GM4, as the predominant ganglioside species of myelin with GM1, is less frequently discussed. Anti-GM4 antibodies have attracted little attention, perhaps because anti-GM4 antibodies mostly coexist with other AGAbs in PNPs. In addition, most AGAb detection methods do not detect GM4, leading to a decrease in the positive rate. The patient whose case is reported here was diagnosed with overlapping MFS/GBS and had high titres of monospecific anti-GM4 IgG antibody in serum and CFS without other AGAbs that have been reported in previous studies on overlapping MFS/GBS. It is likely that antibodies against GM4 are associated with overlapping MFS/GBS as the main and only immunological factors. Of course, additional studies especially focusing on the pathogenesis of GM4 in GBS are needed to understand the clinical feature of this condition.

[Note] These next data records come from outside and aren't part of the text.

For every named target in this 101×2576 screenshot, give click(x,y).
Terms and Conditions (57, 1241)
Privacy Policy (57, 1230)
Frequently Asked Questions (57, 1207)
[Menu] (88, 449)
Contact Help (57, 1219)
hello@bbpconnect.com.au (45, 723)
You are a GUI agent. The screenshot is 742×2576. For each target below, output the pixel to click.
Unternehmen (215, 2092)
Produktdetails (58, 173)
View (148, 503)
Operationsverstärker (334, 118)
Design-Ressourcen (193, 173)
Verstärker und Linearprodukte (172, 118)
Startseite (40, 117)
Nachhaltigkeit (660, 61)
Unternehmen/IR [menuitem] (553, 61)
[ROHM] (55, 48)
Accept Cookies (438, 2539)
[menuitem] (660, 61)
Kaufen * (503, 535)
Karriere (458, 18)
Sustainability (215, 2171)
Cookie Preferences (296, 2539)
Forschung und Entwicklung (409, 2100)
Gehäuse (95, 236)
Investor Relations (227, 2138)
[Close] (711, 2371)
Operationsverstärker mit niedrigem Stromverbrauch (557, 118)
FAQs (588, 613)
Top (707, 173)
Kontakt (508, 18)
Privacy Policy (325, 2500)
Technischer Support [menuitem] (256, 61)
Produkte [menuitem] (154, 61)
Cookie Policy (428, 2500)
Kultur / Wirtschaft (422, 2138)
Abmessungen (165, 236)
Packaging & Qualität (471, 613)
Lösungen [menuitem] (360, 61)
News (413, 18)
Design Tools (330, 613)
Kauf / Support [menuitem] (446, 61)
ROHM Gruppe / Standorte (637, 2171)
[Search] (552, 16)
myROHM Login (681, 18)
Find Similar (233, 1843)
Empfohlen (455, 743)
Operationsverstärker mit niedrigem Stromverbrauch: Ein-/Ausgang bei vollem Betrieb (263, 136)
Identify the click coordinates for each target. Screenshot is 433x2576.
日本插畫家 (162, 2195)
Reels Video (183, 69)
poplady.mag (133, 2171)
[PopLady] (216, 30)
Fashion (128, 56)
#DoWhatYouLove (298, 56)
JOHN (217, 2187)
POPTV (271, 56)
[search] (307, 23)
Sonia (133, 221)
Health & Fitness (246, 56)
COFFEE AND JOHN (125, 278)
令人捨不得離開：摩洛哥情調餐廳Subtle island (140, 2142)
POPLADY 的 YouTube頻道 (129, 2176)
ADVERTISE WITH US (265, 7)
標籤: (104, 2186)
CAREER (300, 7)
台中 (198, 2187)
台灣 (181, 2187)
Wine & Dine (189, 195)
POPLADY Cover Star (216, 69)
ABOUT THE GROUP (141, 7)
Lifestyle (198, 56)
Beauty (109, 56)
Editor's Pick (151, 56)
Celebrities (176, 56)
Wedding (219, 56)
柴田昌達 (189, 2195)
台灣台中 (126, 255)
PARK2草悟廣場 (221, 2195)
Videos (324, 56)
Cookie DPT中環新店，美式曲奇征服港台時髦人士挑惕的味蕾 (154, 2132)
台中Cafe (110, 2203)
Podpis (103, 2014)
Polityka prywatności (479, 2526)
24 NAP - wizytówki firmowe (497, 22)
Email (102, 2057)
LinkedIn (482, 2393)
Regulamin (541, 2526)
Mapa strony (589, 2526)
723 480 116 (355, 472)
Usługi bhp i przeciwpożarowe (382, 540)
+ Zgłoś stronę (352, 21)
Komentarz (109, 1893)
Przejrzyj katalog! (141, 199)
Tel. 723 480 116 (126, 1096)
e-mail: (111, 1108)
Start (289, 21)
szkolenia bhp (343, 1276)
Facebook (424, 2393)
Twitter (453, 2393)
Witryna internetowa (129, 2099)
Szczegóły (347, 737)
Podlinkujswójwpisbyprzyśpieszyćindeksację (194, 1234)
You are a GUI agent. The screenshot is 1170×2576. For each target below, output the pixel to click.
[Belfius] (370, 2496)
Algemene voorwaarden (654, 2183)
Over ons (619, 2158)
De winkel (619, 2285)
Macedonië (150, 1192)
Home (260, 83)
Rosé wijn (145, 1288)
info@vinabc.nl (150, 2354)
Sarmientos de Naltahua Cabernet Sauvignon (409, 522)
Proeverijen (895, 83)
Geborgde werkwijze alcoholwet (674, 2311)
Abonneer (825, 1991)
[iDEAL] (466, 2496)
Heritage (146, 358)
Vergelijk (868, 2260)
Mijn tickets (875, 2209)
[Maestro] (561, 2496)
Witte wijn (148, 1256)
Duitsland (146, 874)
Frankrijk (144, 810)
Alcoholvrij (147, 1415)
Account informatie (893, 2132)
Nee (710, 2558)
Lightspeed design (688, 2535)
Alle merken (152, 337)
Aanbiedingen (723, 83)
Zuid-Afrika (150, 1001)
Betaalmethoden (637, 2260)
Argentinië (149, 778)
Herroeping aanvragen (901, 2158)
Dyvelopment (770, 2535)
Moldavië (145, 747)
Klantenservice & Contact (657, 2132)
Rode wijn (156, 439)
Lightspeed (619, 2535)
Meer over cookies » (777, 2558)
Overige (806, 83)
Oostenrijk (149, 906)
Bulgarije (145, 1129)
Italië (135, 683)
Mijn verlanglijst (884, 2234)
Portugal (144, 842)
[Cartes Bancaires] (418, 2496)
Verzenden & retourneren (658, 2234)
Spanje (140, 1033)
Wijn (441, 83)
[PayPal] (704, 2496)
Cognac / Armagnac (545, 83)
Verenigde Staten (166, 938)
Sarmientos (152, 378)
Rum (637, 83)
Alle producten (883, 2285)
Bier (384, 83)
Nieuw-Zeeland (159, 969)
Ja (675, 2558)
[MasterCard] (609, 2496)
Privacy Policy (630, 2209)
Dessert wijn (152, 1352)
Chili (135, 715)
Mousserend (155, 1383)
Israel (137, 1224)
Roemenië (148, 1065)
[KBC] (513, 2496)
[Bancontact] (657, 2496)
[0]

Overlapping MFS/GBS has a good recovery profile and no significant severe complications when IVIG is initiated immediately. Most patients improve within 1 to 2 months and make a complete recovery in 6 months without specific treatment [18]. The specificity between AGAbs and prognosis has not been discovered [12].

Conclusion

We believe that antibodies against ganglioside GM4 play an important role in GBS, which has yet to be proposed thus far. More attention should be given to overlapping MFS/GBS related to GM4.